Unfortunately the current situation with Decodea decoder is still slightly worse, and even the initial intended more modest result of explaining the moves in terms of already known concepts is not yet fully achieved, let alone something more. I can compare the state of the art with the translation from English to Croatian by using Google Translate: the original English text is much more understandable to me than the produced Croatian text, and I am a native Croatian speaker. That is not helpful at all, except maybe to some native Croatian speakers who do not speak a word of English. They might gain at least a certain clue what the text is about, but to me it is actually confusing and annoying.
Let me illustrate my comparison with a second example of analyzed position in the same video, there is a summary that explains why is Nb4 a good move, this is because it:

threatens to play Nc2+
enables Bxf3+
allows playing Bxf3+ and prevents playing Qxf6
lures the white pawn to f3 and steps into a dangerous place

As none of this makes any sense if one fails to see that 17...Nb4 is actually an indirect checkmate threat, which does not allow 18.Qxf6 because of a forcing line 18...Nc2+ 19.Ke2 Ba6+ 20.c4 Bxc4#, and there is no better alternative to 18.cxb4, for example 18.Be2 Nc2+ 19.Kf1 Qxg5 20.Nxg5 Nxa1 is worse, and the commentary presented in the video does not explain that, I was not lazy and I opened an account at DecodeChess, and there I opened the same example myself in order to see if I can get that analysis by expanding the hidden text (pressing the yellow plus sign button on the right). And I cannot see that panel properly, all content, for some reason, but it seems that these lines are there, strangely scattered, in not particularly concise way as I presented them. And the text that is visible without expanding hidden panes, does not explain properly in human way the tactical idea of that complex combination: due to previously explained reasons black can make a clearing sacrifice of the knight on b4 (clears the path for his bishop), decoying sacrifice of the rook on d1 (lures the opponent’s king to that dangerous square), after which exchange of the bishop for the knight on f3 comes with check, and at the same time it removes the only white’s queen defender, so that black can pick it up in the next move, with a net material gain of queen for rook and knight, which in this position should be comfortable advantage for black. The combination is actually even longer, I did not mention the exchange of one pair of rooks on d1 in the middle of it.

* **Data shown**:
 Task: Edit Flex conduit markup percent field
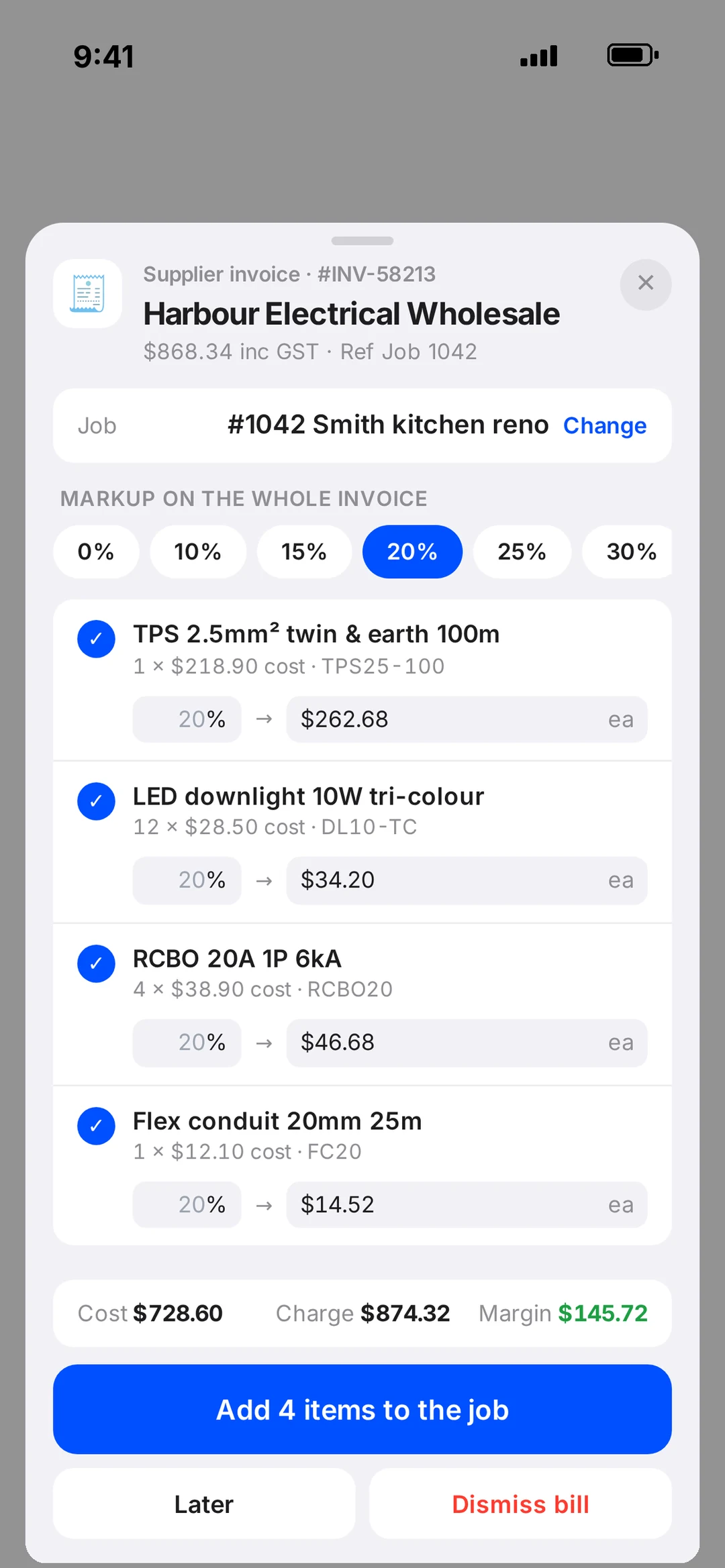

* **Your tasks**:
• A. Rewrite the paragraph of the DecodeChess text that begins "Unfortunately the current situation" in a shorter form, keeping its main facts.
• B. Continue the DecodeChess text from its final sentence.
The listing is separate material and is unrelated to the DecodeChess text.

* **Outputs by task**:
• A. The decoder still has not fully reached even the modest goal of explaining moves through already known concepts. I compare it to Google Translate rendering English into Croatian: as a native Croatian speaker, I find the English original far easier to understand than the Croatian output. Such output might give Croatians who know no English some clue about the content, but to me it is confusing and annoying.

• B.
Yes it is all there, recognized, and somehow mentioned, but not in a sufficiently succinct way, and the sentence “lures the white pawn to f3 and steps into a dangerous place” sounds more silly than explanatory. Credit is due to what’s been done, I hope it will get better, and I also hope constructive criticism could be accepted. But the main problem stays: if it can only explain things that I already understand, and things I could grasp by my self from direct communication with an engine, in that case that translator or decoder does not fully meet its purpose.
The development of chess engines is many years ahead of development of chess knowledge decoders due to several reasons, primary one being the fact that there is a large and vibrant community of chess engine developers, that organize chess engine competitions, with occasional inclusion of biggest players such as IBM and Google, while Decodea is not accompanied or challenged by a large community of active developers researching the same area, which is a pity, because what they do is as much important and exciting. An initiative by Herik, Herschberg, Marsland, Newborn and Schaeffer to establish a competition whose objective was to produce the best chess annotation software possible, died after a couple of years, regretfully. That was The Best Annotation Award, an annual contest described here: https://pure.uvt.nl/ws/portalfiles/port ... ST____.PDF , if it was alive DecodeChess would be one of the main competitors there.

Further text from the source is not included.